┌──

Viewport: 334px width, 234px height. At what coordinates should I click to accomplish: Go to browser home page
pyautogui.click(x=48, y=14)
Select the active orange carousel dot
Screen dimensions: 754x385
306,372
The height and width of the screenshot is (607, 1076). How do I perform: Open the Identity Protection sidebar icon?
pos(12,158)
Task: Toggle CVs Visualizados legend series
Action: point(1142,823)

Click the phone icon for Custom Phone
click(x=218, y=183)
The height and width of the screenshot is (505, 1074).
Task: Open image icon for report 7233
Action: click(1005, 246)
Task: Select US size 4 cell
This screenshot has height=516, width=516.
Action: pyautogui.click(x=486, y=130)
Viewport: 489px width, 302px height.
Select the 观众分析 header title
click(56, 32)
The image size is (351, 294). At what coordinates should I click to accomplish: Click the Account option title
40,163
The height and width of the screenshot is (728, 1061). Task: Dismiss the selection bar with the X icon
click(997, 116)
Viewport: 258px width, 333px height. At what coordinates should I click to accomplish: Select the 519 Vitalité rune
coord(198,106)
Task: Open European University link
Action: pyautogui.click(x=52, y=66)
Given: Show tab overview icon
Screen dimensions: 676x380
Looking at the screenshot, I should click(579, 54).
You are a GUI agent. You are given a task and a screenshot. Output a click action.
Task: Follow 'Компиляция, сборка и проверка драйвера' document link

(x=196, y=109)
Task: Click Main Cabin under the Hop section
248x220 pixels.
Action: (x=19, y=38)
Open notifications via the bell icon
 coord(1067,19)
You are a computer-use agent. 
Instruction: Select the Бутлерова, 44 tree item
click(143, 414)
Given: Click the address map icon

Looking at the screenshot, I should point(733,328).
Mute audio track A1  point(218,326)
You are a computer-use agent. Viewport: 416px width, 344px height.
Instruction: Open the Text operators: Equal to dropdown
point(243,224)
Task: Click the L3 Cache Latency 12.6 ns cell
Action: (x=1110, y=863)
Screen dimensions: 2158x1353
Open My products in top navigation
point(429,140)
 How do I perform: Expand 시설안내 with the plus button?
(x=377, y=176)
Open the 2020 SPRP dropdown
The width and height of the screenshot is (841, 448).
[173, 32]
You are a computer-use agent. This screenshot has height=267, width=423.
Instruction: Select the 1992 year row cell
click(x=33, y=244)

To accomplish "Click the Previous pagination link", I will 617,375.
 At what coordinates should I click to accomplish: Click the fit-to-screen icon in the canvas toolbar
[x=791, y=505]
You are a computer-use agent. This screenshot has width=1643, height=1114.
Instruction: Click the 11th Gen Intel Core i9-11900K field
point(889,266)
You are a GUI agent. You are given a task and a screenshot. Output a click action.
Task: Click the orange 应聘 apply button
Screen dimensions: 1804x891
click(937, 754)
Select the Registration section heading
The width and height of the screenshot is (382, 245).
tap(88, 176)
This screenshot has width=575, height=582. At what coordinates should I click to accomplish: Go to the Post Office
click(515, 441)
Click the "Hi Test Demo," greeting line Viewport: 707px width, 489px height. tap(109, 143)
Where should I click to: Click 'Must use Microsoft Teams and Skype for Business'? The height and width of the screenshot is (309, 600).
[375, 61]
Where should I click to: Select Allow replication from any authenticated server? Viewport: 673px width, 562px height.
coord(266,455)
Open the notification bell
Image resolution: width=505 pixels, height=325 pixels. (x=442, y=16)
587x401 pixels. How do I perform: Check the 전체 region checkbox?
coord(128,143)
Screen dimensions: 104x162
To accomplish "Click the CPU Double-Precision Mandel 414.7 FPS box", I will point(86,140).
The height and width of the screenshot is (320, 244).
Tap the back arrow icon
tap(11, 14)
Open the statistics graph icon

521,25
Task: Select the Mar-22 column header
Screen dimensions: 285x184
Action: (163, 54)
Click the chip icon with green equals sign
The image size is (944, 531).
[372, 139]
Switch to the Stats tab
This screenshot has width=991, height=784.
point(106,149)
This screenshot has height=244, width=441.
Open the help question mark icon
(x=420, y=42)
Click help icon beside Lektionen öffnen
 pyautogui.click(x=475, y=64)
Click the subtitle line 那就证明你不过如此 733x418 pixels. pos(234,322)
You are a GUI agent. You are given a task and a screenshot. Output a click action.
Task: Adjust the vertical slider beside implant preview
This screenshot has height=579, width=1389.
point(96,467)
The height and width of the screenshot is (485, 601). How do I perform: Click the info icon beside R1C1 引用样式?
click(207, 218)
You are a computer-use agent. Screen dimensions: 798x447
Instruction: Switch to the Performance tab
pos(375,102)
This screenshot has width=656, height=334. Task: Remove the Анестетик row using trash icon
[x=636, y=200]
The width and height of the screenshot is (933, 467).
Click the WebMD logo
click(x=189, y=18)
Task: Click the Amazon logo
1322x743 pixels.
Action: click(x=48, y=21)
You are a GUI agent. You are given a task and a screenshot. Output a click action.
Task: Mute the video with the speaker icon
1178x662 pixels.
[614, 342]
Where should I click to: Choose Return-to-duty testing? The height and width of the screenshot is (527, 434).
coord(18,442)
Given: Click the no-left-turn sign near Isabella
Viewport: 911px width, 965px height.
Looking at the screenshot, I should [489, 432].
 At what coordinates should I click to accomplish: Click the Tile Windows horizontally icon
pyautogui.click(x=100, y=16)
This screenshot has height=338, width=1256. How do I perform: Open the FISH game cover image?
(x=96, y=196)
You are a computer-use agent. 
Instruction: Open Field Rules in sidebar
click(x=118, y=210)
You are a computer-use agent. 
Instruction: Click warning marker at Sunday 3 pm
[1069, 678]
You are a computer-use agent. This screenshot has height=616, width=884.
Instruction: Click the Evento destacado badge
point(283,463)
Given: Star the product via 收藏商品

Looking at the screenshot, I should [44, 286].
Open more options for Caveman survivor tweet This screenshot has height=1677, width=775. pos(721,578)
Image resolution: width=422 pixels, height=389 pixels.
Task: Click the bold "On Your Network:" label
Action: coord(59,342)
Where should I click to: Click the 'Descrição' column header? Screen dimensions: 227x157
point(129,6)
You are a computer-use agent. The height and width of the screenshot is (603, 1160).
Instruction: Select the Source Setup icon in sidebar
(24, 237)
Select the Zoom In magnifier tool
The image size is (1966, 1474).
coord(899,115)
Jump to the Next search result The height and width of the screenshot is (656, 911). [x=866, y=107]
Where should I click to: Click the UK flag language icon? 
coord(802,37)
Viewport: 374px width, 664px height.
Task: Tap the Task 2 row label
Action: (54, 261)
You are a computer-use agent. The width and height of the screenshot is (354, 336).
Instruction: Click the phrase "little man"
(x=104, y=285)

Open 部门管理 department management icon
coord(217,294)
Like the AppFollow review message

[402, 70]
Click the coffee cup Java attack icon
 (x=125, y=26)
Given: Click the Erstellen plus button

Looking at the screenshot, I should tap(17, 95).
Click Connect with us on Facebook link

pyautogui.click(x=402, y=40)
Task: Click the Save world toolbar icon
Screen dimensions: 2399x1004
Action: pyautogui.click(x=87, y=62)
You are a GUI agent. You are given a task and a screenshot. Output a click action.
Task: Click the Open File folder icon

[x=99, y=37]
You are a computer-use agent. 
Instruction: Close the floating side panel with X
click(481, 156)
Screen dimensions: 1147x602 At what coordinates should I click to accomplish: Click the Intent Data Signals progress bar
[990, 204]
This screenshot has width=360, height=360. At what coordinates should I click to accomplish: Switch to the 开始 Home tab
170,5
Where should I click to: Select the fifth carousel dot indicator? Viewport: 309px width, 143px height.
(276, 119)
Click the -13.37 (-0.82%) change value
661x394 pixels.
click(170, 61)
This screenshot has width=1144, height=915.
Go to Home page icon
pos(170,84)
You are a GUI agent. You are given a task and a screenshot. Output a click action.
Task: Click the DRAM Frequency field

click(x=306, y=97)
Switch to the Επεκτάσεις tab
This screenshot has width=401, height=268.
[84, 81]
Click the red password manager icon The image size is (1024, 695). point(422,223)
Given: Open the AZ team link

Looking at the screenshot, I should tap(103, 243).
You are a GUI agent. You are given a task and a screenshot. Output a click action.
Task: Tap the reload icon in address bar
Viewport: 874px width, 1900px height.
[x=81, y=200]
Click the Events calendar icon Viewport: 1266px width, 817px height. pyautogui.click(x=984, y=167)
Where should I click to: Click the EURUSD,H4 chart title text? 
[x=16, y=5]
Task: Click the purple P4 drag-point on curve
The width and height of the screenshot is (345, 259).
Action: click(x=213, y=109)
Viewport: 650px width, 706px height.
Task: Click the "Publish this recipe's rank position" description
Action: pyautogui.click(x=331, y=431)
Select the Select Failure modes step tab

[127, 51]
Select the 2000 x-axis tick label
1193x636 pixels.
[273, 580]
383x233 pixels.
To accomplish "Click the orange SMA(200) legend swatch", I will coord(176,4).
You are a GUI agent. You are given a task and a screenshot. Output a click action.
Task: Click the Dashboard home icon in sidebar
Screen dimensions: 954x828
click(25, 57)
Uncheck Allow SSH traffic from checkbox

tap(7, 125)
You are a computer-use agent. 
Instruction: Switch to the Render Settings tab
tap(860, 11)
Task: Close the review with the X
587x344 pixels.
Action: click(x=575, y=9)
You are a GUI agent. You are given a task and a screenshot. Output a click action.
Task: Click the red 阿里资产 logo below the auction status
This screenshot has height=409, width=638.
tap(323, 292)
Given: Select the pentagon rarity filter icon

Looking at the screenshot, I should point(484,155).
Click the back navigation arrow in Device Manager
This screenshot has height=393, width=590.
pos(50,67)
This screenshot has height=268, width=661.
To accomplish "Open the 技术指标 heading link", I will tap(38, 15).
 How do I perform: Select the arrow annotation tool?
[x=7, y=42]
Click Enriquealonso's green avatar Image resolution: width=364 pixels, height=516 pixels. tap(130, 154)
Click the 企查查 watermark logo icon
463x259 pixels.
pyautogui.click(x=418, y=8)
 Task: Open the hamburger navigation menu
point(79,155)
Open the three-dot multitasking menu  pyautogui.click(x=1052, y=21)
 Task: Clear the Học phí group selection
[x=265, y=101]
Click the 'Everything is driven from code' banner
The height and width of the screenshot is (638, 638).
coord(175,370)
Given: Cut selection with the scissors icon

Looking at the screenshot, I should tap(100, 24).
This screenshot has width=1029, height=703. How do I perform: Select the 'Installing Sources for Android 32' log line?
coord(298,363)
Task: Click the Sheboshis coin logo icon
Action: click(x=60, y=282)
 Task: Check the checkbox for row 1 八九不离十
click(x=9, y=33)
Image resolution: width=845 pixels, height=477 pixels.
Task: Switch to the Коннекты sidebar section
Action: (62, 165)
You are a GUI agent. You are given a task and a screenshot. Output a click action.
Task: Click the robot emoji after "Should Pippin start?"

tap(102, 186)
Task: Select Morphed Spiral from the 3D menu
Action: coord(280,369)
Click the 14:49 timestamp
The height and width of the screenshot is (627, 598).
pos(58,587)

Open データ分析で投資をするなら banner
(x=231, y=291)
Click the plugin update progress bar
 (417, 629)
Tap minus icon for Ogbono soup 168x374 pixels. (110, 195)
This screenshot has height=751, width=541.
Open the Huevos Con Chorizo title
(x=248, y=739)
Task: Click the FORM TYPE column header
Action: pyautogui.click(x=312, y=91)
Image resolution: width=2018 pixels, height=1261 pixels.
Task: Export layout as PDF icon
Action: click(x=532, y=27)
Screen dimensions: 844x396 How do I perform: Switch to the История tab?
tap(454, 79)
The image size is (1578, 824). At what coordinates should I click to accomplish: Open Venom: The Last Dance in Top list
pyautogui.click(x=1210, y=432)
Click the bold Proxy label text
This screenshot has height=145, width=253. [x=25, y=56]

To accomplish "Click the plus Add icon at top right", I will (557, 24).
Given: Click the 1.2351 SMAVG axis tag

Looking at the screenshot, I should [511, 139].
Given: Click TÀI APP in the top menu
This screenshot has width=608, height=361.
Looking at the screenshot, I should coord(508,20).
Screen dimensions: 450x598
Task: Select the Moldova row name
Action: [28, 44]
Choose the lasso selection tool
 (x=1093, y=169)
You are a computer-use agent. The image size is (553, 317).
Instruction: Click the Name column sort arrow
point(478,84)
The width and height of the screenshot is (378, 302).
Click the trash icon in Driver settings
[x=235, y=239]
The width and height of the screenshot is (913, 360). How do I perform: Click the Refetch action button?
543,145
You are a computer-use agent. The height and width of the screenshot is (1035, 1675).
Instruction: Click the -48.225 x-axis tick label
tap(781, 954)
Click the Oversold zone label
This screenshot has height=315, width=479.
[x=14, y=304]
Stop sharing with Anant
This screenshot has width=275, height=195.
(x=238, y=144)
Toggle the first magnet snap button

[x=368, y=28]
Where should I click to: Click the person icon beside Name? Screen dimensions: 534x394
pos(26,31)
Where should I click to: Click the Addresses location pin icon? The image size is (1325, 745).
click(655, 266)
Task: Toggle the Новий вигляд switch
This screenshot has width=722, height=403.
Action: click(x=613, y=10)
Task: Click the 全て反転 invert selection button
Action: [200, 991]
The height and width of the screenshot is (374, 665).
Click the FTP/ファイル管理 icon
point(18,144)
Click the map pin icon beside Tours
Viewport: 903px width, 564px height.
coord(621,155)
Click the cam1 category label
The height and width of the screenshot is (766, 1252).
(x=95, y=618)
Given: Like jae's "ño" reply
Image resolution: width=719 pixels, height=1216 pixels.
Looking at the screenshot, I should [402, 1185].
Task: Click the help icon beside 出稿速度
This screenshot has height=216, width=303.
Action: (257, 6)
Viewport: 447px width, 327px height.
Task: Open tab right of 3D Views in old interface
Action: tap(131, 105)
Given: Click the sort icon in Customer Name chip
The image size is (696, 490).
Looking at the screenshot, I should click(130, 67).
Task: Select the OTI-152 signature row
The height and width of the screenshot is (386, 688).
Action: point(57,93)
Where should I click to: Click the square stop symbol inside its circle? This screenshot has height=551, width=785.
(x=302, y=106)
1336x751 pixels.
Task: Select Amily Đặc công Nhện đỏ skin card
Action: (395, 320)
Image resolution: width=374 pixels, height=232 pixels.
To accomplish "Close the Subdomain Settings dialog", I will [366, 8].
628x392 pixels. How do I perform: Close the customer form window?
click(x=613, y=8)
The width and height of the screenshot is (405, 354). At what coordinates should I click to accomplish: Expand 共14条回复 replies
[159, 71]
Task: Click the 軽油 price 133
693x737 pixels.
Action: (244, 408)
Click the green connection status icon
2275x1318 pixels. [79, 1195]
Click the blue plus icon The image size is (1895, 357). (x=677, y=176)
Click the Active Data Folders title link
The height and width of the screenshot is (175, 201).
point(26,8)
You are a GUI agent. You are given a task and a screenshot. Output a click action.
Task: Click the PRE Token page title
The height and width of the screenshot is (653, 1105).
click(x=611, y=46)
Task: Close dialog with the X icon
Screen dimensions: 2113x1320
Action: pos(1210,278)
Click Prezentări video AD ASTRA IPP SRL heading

└──

Lo que se pide -> Organiza en una tabla Markdown las líneas de los datos, comenzando en la que contiene "Viewport: 489px width, 302px height." y terminando después de la que contiene "click(143, 414)", con las columnas «Número» y «Línea de datos» y sin incluir las líneas en blanco.

Resultado de la tarea ->
| Número | Línea de datos |
|---|---|
| 1 | Viewport: 489px width, 302px height. |
| 2 | Select the 观众分析 header title |
| 3 | click(56, 32) |
| 4 | The image size is (351, 294). At what coordinates should I click to accomplish: Click the Account option title |
| 5 | 40,163 |
| 6 | The height and width of the screenshot is (728, 1061). Task: Dismiss the selection bar with the X icon |
| 7 | click(997, 116) |
| 8 | Viewport: 258px width, 333px height. At what coordinates should I click to accomplish: Select the 519 Vitalité rune |
| 9 | coord(198,106) |
| 10 | Task: Open European University link |
| 11 | Action: pyautogui.click(x=52, y=66) |
| 12 | Given: Show tab overview icon |
| 13 | Screen dimensions: 676x380 |
| 14 | Looking at the screenshot, I should click(579, 54). |
| 15 | You are a GUI agent. You are given a task and a screenshot. Output a click action. |
| 16 | Task: Follow 'Компиляция, сборка и проверка драйвера' document link |
| 17 | (x=196, y=109) |
| 18 | Task: Click Main Cabin under the Hop section |
| 19 | 248x220 pixels. |
| 20 | Action: (x=19, y=38) |
| 21 | Open notifications via the bell icon |
| 22 |  coord(1067,19) |
| 23 | You are a computer-use agent.  |
| 24 | Instruction: Select the Бутлерова, 44 tree item |
| 25 | click(143, 414) |